A Genealogy of Technology and Power, 1500–2025
November 23, 2023–January 29, 2024
Galleria Vittorio Emanuele II
20121 Milan
Italy
Fondazione Prada presents an exhibition titled Calculating Empires: A Genealogy of Technology and Power, 1500–2025 by Kate Crawford and Vladan Joler from November 23, 2023 to January 29, 2024 (Press Preview on November 22, 2023) at the Osservatorio, its space located at Galleria Vittorio Emanuele II in Milan.
Osservatorio is Fondazione Prada’s centre devoted to visual experimentation and research on potential intersections and collisions between technologies and cultural expressions. It is a free-thinking platform open to reflection on various artistic and media languages and their impact in an ever-changing political and social landscape.
Conceived by researcher-artists Kate Crawford and Vladan Joler, Calculating Empires charts our technological present by depicting how power and technology have been intertwined since 1500. By merging research and design, science and art, Joler and Crawford create a new way to understand the current spectacles of artificial intelligence by asking how we got here—and consider where we might be going. This vast, mind-expanding installation invites visitors to experience the longue durée through a visualization of time, politics, and technology.
As Joler explains, “This is the year when generative artificial intelligence has flooded global culture, and dominated attention spans. Millions of people have changed the way they search, write, and make images. But these systems have already shown a capacity to concentrate power, produce ‘hallucinations’ and misinformation at scale, and challenge the perception of a shared reality. Generative AI also has a significant impact on our ecologies, requiring vast amounts of energy, water and minerals.” Crawford adds, “All of these diverse global impacts—from the political to the material—have developed over centuries. But they are obscured by cultures of corporate secrecy and technical architectures, the complexities of colonialism, planetary supply chains, opaque labor contracting, a lack of regulation, and by history itself. Calculating Empires contends with how to visualize and critique these systems over time.”

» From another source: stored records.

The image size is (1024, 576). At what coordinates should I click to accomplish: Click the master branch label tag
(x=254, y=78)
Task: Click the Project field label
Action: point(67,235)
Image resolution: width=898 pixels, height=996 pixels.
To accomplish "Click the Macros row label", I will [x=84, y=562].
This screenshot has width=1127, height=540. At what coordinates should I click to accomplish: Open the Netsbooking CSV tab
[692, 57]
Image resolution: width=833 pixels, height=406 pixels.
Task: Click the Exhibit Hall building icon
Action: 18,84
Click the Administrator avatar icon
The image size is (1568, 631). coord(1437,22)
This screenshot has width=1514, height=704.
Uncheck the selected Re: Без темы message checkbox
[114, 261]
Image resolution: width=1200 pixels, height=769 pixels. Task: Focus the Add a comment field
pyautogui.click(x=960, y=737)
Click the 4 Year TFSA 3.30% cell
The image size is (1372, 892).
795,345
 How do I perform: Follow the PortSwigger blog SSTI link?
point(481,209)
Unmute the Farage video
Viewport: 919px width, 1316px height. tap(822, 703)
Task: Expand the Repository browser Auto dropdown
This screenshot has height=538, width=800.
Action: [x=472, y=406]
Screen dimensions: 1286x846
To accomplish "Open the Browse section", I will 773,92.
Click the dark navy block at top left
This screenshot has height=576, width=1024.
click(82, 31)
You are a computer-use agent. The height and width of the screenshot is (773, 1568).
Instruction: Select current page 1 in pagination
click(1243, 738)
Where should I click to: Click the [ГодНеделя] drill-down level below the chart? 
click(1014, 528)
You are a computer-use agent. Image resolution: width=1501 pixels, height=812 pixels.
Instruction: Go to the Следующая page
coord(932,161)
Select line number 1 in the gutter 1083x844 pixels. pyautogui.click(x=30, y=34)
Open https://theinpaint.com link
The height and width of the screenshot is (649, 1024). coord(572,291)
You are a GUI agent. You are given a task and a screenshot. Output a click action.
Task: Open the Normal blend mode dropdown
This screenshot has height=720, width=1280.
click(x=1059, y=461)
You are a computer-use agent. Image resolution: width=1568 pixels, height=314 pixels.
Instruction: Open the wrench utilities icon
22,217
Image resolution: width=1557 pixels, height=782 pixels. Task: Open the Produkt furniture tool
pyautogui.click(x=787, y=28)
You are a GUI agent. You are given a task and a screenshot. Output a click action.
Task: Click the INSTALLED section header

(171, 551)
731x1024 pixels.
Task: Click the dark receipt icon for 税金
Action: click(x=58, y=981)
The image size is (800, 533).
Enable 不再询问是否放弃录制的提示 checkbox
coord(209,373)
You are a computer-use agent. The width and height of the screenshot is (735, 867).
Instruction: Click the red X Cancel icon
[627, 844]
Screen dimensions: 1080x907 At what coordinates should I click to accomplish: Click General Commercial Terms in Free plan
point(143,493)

The centerpiece of the exhibition is the Calculating Empires Map Room. Here the audience will be immersed in a dark environment—like walking into a literal black box. The work, presented to the public for the first time, is a diptych of maps: one speaks to the themes of communication and computation, the other explores control and classification. This map room is an intense physical experience, a vertiginous encounter with five hundred years of history. It is designed to calculate empires, and to explore how empires themselves have calculated.
To contextualize this new work, the visitor will first encounter Joler and Crawford’s Anatomy of an AI System, part of the permanent collection of MoMA in New York and the V&A in London. Anatomy of an AI System is an exploded view diagram focusing on the case study of the Amazon Echo voice-assisted AI. This anatomical map visualizes the three central extractive processes required to run any large-scale AI system: material resources, human labour, and data. Deep interconnections exist between the literal hollowing out of the Earth’s materials and the data mining of human communication, culture, and connection. Where Calculating Empires is about time, Anatomy of an AI System is about space.
The project also includes a work realized by artist Simon Denny in 2019 that was directly inspired by Anatomy of an AI System. Titled Document Relief 1, 3, 22 (Amazon Worker Cage patent) 2019-2020, it is a recreation of Amazon’s patent for a cage to house workers inside distribution warehouses.
The exhibition concludes in a cabinet of curiosities, an eclectic collection of books, devices, and ephemera spanning from 1500 to 2023, and a space to reflect. There are physical examples of the objects and books illustrated in the map room, exploring the relationships between classification, computation, and control, from early calculation machines to semiconductor chips.
The final space is a small library that invites visitors to read, reimagine, and write their own additions, revisions, and complications of history in the hand-made volumes. Any exhibition that spans centuries will necessarily be incomplete, impartial, and subjective: it can never be finished. So these maps are designed to be open to feedback, and to change over time.